Photo by Sergey Pesterev on Unsplash Mapping Data Flow in Azure Data Factory (v2)

Mapping Data Flow in Azure Data Factory (v2)

Introduction

Azure Data Factory is more of an orchestration tool than a data movement tool, yes. It’s like using SSIS, with control flows only. Once they add Mapping Data Flows to ADF(v2), you will be able to do native transformations as well, making it more like SSIS.

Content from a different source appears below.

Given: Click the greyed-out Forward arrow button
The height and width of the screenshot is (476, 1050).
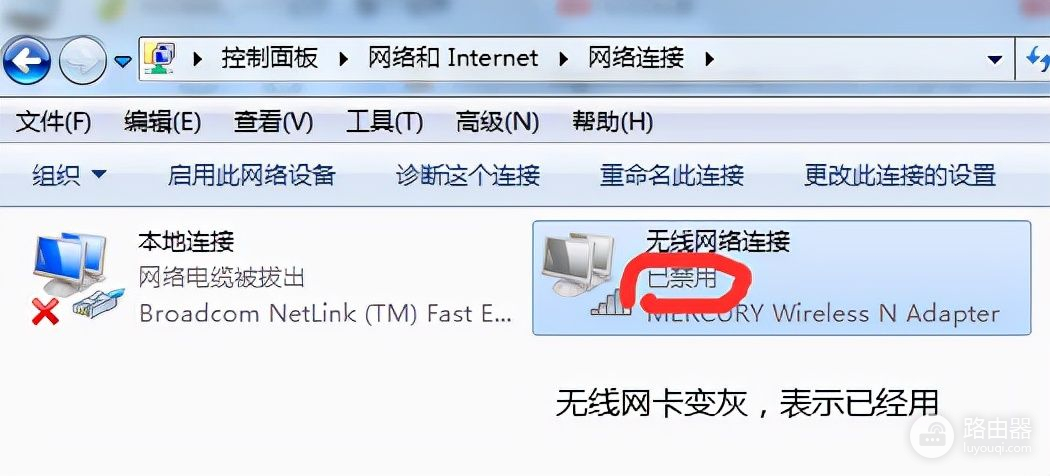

A couple of days ago (May 6th, 2019), Microsoft announced Azure Data Factory – Mapping Data Flow became to Public Preview. For many months I’ve had the pleasure of Private Preview access to test many scenarios, see how the product has evolved and how quickly review new features as they are added. I’m glad that I add my small contribution by raising some issues and helping to make it better. From today, you also have the chance to check how these functions work.

Mapping Data Flow

In the early Private Preview stage it was called Data Flow (without Mapping). However, if you know more tools and services from Microsoft’s stage – you knew that Power BI has had Data Flow too. And that was confusing because mainly they are a different set of features, except the fact both work on data.
At first, MDF (Mapping Data Flow) seems to be just another component on the pipeline map. However, if you look closely, you will notice that this component can do a lot more. A single MDF can contain a whole series of many transformations to finally obtain the desired data format, their granularity, quality and get rid of unwanted rows. If you know SSIS – it’s like Data Flow in SSIS (not exactly the same – I will come back to this topic later).
Mapping Data Flow must contain at least one source activity. The simplest version of it may be like this:

Just pull and push the data

But assuming you are copying data with like-for-like schema, it does not sound sensible because the same action can be made in ADF’s pipeline using “Copy Data” activity.
The situation will change very quickly when we add the desire to have an additional column. Standard “Copy Data” does not meet such a requirement. Mapping Data Flow comes with help where we can design a lot more complex data processing processes.

Several more components don’t make the Data Flow unreadable

Available activities

Let’s review what kind of options have been brought to the table.
At the moment you have the following operations (activities) available in Mapping Data Flow:

  • Source
  • New Branch
  • Join
  • Conditional Split
  • Union
  • Lookup
  • Derived Column
  • Surrogate Key
  • Pivot
  • Unpivot
  • Window
  • Exists
  • Select
  • Filter
  • Sort
  • Alter Row
  • Sink

I’m sure that more activities appear in the future.
Now, having Mapping Data Flows you’re able to build Slowly Changing Dimension loading processes in ADF. If you want to see an example – create a pipeline from a template.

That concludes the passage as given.